Does tender offer requirement apply to an indirect acquisition of a Vietnamese public company via acquisition of its private parent?
There is no clear answer to the question since there is no clarification of what constitutes “indirect ownership” under the Securities Law 2019. In particular, among other circumstances, according to Article 35.1(a) of the Securities Law 2019, the tender offer regulations are triggered when (emphasis added):
Any investor and its related persons (except in case the investor and its related persons are investment funds and fund management companies) intend to purchase voting shares which results in the direct or indirect ownership of 25% or more of the total outstanding voting shares of a public company.
It is not clear whether:
The first reference to “voting shares” refers to voting shares of the relevant public company (the target company) or could refer to voting shares of any company; and
Owning shares of a company which owns shares in the target company could be considered as indirect ownership of shares in the target company.
Therefore, the above tender offer requirement may apply even to an investor who purchases shares of a private parent of a target company (such parent, Private Parent), if such purchase resulting in such investor having indirect ownership of shares in a target company which reaches the 25% threshold. For example, where a Private Parent holds 25% of the total shares of the target company, then if an investor intends to acquire a controlling shareholding or 100% of the Private Parent, such investor may be required to make a tender offer since after the acquisition it will indirectly own 25% of the target via the Private Parent.
On the other hand, other regulations on tender offer suggest that the tender offer requirements only apply to an investor who purchases shares of the target company being a public company resulting in the ownership of the target company’s shares achieving the prescribed thresholds:
Article 3.25 of Decree 155/2020 defines “tender offer” as an organization or individual’s publication of the proposed acquisition of a part of or all the voting shares of a public company or fund certificates of a closed investment fund in accordance with law for the purpose of ensuring fairness for shareholders or investors of the target company or target investment fund. “Target company” is also defined as “a public company with the shares which are the subject of the tender offer” under Article 3.26 of Decree 155/2020; and
Another circumstance under which tender offer is triggered is where an investor and its related persons holding 25% or more of the voting shares in 01 public company intend to make further purchases which results in the direct or indirect ownership reaching or exceeding 35%, 45%, 55%, 65%, 75% of the total outstanding voting shares of 01 public company (Article 35.1(b) of the Securities Law 2019). This suggest that the investor must intend to purchase shares in the target company being a public company.

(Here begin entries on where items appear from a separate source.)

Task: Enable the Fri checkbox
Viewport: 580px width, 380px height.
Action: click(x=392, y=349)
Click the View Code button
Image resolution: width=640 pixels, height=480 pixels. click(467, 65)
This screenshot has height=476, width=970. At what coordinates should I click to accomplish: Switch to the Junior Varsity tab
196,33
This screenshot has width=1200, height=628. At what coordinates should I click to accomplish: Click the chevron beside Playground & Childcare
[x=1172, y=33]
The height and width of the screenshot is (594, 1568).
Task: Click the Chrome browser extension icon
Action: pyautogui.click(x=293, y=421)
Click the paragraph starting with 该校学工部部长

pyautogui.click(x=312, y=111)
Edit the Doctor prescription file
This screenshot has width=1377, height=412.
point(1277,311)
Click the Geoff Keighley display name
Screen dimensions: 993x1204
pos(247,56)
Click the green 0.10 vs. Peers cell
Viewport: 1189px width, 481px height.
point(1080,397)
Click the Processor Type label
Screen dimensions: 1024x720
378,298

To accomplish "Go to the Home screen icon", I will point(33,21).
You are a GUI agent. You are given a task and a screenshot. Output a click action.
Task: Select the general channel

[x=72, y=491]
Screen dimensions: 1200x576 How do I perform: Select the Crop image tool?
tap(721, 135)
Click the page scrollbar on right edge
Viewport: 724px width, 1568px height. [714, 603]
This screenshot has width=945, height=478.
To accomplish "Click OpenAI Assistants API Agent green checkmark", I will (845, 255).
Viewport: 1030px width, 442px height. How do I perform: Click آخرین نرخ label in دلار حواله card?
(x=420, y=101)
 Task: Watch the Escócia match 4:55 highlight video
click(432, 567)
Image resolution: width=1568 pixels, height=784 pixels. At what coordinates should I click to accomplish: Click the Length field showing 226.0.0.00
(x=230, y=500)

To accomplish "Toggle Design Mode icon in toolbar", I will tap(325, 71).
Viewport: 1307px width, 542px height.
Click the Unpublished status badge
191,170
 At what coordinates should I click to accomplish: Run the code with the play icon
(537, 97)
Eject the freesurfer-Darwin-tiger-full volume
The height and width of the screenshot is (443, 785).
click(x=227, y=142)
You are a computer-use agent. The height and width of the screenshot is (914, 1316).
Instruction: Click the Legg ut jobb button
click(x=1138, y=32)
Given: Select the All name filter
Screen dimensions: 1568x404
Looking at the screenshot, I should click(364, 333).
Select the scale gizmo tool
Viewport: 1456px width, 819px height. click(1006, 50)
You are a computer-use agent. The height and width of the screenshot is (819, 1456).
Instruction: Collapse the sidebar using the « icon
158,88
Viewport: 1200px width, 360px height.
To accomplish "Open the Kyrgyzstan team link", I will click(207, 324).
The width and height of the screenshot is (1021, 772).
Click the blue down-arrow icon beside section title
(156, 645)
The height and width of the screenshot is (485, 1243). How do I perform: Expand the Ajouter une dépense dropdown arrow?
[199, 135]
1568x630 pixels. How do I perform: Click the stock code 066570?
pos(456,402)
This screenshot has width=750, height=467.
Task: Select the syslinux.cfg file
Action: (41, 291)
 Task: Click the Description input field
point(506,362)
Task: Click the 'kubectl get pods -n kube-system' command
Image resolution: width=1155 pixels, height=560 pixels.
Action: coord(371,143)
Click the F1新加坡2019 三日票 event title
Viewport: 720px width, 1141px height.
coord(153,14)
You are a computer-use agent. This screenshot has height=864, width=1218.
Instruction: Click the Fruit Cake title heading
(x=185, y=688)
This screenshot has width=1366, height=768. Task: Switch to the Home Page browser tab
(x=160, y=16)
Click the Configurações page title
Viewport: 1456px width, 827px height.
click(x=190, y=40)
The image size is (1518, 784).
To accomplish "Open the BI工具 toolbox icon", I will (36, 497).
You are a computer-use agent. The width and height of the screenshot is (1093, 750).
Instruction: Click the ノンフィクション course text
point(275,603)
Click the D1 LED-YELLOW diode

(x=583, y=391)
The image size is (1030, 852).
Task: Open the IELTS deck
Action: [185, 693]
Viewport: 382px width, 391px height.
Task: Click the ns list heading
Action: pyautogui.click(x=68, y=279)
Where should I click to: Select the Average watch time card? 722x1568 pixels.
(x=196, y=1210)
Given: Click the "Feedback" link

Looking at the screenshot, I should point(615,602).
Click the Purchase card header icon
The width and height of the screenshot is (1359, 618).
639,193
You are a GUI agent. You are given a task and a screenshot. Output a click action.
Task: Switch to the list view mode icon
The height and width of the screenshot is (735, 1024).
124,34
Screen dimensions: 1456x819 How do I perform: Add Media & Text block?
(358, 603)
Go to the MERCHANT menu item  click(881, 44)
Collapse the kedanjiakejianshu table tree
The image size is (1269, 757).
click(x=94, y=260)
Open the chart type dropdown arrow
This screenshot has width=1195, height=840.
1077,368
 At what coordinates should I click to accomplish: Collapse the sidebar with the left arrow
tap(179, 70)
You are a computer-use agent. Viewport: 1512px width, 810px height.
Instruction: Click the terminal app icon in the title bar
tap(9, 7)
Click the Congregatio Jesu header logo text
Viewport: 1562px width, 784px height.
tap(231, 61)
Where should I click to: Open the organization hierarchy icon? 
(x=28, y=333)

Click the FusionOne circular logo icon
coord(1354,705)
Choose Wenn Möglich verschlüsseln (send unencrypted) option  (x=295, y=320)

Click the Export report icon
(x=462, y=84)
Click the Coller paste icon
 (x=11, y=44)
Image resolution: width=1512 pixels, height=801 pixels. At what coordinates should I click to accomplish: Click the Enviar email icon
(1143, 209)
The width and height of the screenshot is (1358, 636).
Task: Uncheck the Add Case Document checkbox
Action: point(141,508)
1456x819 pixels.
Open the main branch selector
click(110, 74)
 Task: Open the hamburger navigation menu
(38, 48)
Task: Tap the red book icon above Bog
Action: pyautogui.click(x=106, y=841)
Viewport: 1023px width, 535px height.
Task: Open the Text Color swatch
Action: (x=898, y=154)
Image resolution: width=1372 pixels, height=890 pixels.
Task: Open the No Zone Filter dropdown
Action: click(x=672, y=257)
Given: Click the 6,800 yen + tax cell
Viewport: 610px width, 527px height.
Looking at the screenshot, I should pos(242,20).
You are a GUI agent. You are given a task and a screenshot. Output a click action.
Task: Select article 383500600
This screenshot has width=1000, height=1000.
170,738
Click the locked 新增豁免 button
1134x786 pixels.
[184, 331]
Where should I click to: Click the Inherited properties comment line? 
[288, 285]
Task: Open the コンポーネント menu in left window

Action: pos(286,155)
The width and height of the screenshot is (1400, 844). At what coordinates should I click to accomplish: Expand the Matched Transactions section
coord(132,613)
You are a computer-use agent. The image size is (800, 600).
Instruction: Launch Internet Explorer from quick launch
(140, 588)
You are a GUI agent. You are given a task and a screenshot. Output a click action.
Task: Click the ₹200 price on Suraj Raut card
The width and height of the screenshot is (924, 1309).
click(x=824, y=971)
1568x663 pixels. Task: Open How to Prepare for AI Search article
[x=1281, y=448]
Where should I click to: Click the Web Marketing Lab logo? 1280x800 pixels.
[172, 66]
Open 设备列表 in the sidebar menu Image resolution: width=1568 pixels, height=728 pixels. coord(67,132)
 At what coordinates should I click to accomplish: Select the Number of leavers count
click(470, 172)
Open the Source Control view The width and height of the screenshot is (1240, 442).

However, if the tender offer regulations under the Securities Law 2019 is interpreted to only involve the case where an investor and its related person intend to purchase shares of the target company, then the wordings “indirect ownership” would be redundant under Article 35.1(a) and 35.1(b) of the Securities Law 2019, because in such cases both the investor and its related persons will always have direct ownership of the target company’s shares as a result of such purchase.